“Super Soundtrack” is a series of features on MusicNewsRumor.com doing a deep dive into all the songs featured in the top TV series and films breaking down how the songs add to the scene and give a little breakdown of the context of the music. Songwriters, producers, which album the song appeared on, who originally recorded the song, which key lyrics were used in the project; it’s all fair game.
Apple TV+‘s newest series, “Physical,” stars Rose Byrne, Rory Scovel, Dierdre Friel, and Della Saba and premieres today on the streamer. The half-hour dark comedy is set in 1980s San Diego and follows Sheila Rubin a seemingly dutiful housewife supporting her husband’s state assembly run. The audience gets an inside look into Sheila’s mind as we hear what’s going on in her darkly funny state of mind. In the middle of a battle against her personal demons of her self-image and self-with, she finds solace in aerobics. The series follows Sheila’s journey to confidence while merging videotape technology with her one-of-a-kind business idea.
Season 1 Episode 1: “Let’s Do This Thing”
“Straight On” by Heart (1978)
To kick off the premiere episode with a bang, this song plays as the shot is centered on Rose Byrne’s character’s walk to set to shoot an aerobics video. We then realize this is set in the year 1986 before flashing back earlier in the show’s timeline to 1981.
The song was released on Heart’s 1978 album Dog & Butterfly and was co-written by Ann Wilson, Nancy Wilson, and Sue Ennis. It became Heart’s third single to crack the Top 20.
“Hurdy Gurdy Man” by Donovan (1968)
As Sheila goes downstairs to greet a student that attends the same college where her husband teaches, the student is playing this song on their record player in the living room.
The song was recorded by Donovan in April 1968 and subsequently released the next month as a single. It ended up serving as the title of his of his album, which was released in October 1968. It peaked at #5 in the US on the Hot 100 and #4 in the UK on the UK Singles Chart.
“Imagine Me, Imagine You” by Fox (1975)
The title card appears while this song plays and continues while Sheila is cooking breakfast for her daughter and helping her husband Danny get ready to leave for work.
The song was released in 1975 by pop group Fox on their debut album. It was written and produced solely by Fox founding member Kenny Young.
“Do It (‘Til You’re Satisfied)” by B.T. Express (1974)
Sheila is dropping her daughter off at school, this song is playing, and then Sheila runs into Greta while a group of male surfers across the street are packing up their cars to leave.
The song was released by funk group B.T. Express in 1974. It served as the title track from their 1974 album, and it had some considerable crossover success. The Monique Show used the song as the opening theme of the BET late night talk show.
“Sugar Me” by Lynsey de Paul (1972)
On the way home from the grocery store, this song plays while Sheila is driving. The scene involves a jar of honey, a trip to the drive-thru, and a quick stop at a hotel, and that’s all I can say without spoiling a memorable scene.
The song was written by Lynsey de Paul and Barry Green. Lynsey Paul released it as a single in 1972. It had incredible success, particularly in the Netherlands, where it ranks as the 14th best selling single of 1973. Nancy Sinatra notably recorded her own version of the song.

#### RAW DATA
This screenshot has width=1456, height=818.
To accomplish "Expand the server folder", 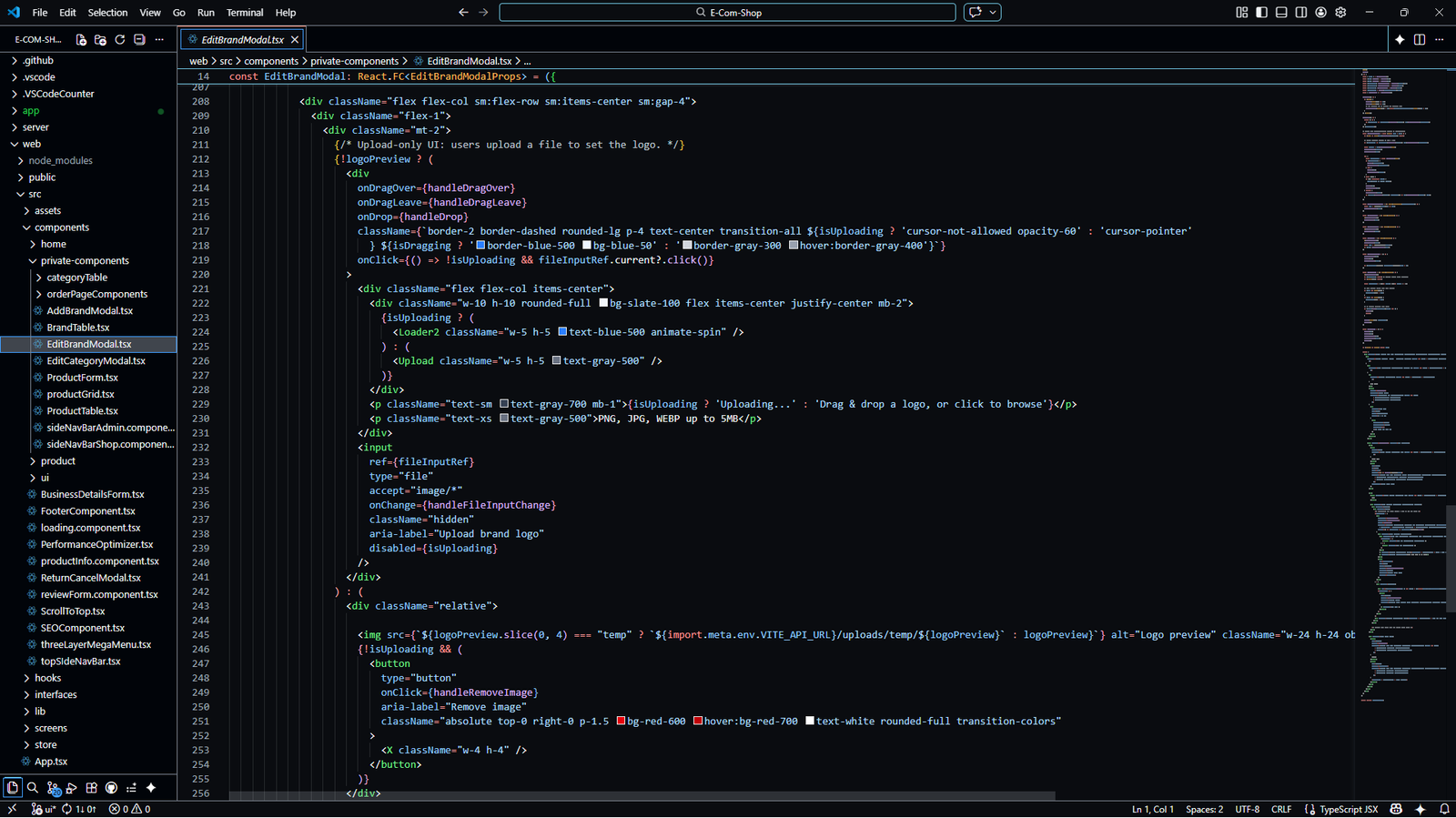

#### WHAT YOU WILL DO
A. Answer these questions using the Physical soundtrack article:
(i) Who co-wrote "Straight On"?
(ii) Which Fox founding member wrote and produced "Imagine Me, Imagine You"?
(iii) Which talk show used "Do It ('Til You're Satisfied)" as its opening theme?
B. Continue the Physical soundtrack article from where it stops.

#### OUTPUTS
A.
(i) Ann Wilson, Nancy Wilson, and Sue Ennis
(ii) Kenny Young
(iii) The Monique Show

B.
“Space Age Love Song” by A Flock of Seagulls (1982)
While Sheila is walking through the outlet mall and entering the Body by Bunny aerobics center for the first time, this song plays.
The song was released in 1982 by A Flock of Seagulls as their fourth single. The British band’s song was re-recorded in 2018 featuring the Prague Philharmonic Orchestra.
Season 1 Episode 2: “Let’s Get Political”
“Gloria” by Laura Branigan (1979)
This song plays as Sheila (Rose Byrne) sneaks into the class at Body By Bunny. It’s the song that the class is doing their aerobics to at the time.
The song was originally released by Umberto Tozzi in 1979, which she wrote in Italian with Giancarlo Bigazzi. Jonathan King translated the song to English, and Laura Branigan released her cover in 1982, which peaked at #2 on the Billboard Hot 100 in the US and is certified platinum.
“Do You Wanna Funk” by Sylvester & Patrick Cowley (1982)
This song starts playing while the class is doing aerobics at Body By Bunny before the scene does a flash forward to show where Sheila ends up in the future.
Sylvester and Patrick Cowley wrote and released the song in 1982. Its success was mainly in Europe, especially Switzerland, Netherlands, Norway, the UK, and Australia. The song has also been featured on the soundtracks for the 1983 comedy movie Trading Places, the 1989 drama Longtime Companion, the 2001 miniseries Further Tales of the City, the 1984 documentary The Times of Harvey Milk, the 1990 film version of Sandra Bernhard’s stage show Without You I’m Nothing, and the 2021 limited series “It’s A Sin.”
Season 1 Episode 3: “Let’s Get Down to Business”
“Point of No Return” by Exposé (1984)
Rose Byrne’s character Sheila is getting everything ready to kick off her career as an aerobics instructor in an eventful montage as “Point of No Return” is playing.
The song was originally released in 1984 by the group Exposé, but it was re-recorded in 1987 with Jeanette Jurado as the lead vocalist in 1987. The original vocal mix hit #1 on the Billboard Hot Dance Club Play chart in 1985 before the re-recorded version reached #5 on the Hot 100 in 1987.
“Take Care of Your Own Business” by Dave Hamilton
Sheila and her husband are having guests over, and “Take Care of Your Own Business” soundtracks the transition to this scene while she is splitting duties between being a mother, wife, and budding businesswoman.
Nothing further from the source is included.